Air ini mengalir dari selokan yang terhubung dengan parit di seberang jalan lingkar, persis di samping waduk itu. Parit kecil ini merupakan jalur utama aliran air—yang bersumber dari mata air—dan bermuara di waduk ini.
“Ada dua sumber mata airnya. Pertama alirannya persis berada di samping waduk, di sebelah jalan lingkar ini, yang kedua di bagian atas. Keduanya bermuara di waduk ini,” kata Wakil Dekan II Fakultas Kehutanan Unilak, Dodi Sukma, R.A., S.Hut., M.Si yang menemani kunjungan Bertuahpos.com, sore itu.
Meski bersumber dari mata air, dalam perjalanannya ke waduk, air ini terkontaminasi dengan limbah rumah tangga berasal dari camp PT Pertamina Hulu Rokan (PHR)—yang mana kadar keasaman dan zat-zat berbahaya di dalamnya, terbilang masing tinggi.
Namun, zat berbahaya itu tersaring secara alamiah dari tumbuhan-tumbuhan liar yang hidup di parit, seperti Teratai Air (Nelumbo nucifera), Pakis Air (Salvinia molesta), Pacar Air (Hydrilla verticillata), Eceng Gondok (Eichhornia crassipes), dan tanaman liar lainnya. Sehingga, saat masuk ke waduk, kualitas airnya sudah mendekati kadar normal.

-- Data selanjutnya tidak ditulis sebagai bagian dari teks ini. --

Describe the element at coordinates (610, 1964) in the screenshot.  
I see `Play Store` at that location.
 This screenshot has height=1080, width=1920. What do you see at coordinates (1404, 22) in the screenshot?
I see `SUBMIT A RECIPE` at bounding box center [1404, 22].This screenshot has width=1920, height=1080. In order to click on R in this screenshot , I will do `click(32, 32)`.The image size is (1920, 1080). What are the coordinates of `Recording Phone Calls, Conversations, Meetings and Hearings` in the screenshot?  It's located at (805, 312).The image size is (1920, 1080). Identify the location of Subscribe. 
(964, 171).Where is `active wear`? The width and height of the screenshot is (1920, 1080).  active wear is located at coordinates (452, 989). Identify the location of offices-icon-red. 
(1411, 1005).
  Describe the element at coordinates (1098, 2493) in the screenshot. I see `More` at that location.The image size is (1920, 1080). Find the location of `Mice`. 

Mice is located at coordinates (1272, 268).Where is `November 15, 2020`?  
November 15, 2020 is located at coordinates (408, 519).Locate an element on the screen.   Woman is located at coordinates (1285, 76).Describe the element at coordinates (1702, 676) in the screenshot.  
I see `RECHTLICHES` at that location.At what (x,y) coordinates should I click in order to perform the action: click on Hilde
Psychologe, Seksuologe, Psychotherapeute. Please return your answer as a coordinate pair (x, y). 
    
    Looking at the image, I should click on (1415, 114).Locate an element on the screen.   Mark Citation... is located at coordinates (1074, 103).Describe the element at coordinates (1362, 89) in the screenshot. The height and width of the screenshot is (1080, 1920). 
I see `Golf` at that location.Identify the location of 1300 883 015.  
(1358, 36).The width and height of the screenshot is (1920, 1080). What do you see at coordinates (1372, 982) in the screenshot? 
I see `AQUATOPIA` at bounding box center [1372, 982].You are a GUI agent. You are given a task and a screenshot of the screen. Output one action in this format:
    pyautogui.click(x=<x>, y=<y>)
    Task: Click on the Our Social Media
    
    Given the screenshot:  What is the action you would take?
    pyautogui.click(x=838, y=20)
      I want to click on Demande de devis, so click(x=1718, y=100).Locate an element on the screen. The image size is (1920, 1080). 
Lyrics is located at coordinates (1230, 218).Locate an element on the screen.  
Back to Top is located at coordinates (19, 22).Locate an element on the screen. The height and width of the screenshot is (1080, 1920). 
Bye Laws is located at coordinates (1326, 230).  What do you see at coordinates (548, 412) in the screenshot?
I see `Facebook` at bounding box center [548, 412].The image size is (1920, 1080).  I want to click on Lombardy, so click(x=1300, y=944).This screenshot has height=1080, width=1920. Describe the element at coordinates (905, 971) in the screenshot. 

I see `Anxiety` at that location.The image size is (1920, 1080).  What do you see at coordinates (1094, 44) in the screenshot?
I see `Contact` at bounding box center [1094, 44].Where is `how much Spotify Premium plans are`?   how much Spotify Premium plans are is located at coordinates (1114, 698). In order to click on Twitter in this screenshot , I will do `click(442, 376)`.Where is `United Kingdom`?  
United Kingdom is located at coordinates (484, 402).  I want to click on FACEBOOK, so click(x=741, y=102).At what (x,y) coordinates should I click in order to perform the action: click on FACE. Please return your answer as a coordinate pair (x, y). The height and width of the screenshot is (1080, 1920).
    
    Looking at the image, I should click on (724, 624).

Dengan luas lebih kurang 10 hektare, Ekoriparian Patra Lancang Kuning merupakan sebuah konsep pengelolaan lingkungan yang dikolaborasikan dengan wisata berbasis ekosistem. Konsep ini sebuah perencanaan riparian yang bertujuan untuk menurunkan beban pencemaran limbah domestik, dan menjadikan daerah pengembangannya sebagai pusat edukasi dan konservasi lingkungan (Radnawati dan Makhmud, 2020).
Caranya, dengan memanfaatkan sempadan (perbatasan) sungai atau parit— yang awalnya menjadi tempat pembuangan limbah—dengan membangun fasilitas penyaring yang tidak mengganggu ekosistem lainnya, untuk mengurangi kadar pencemaran.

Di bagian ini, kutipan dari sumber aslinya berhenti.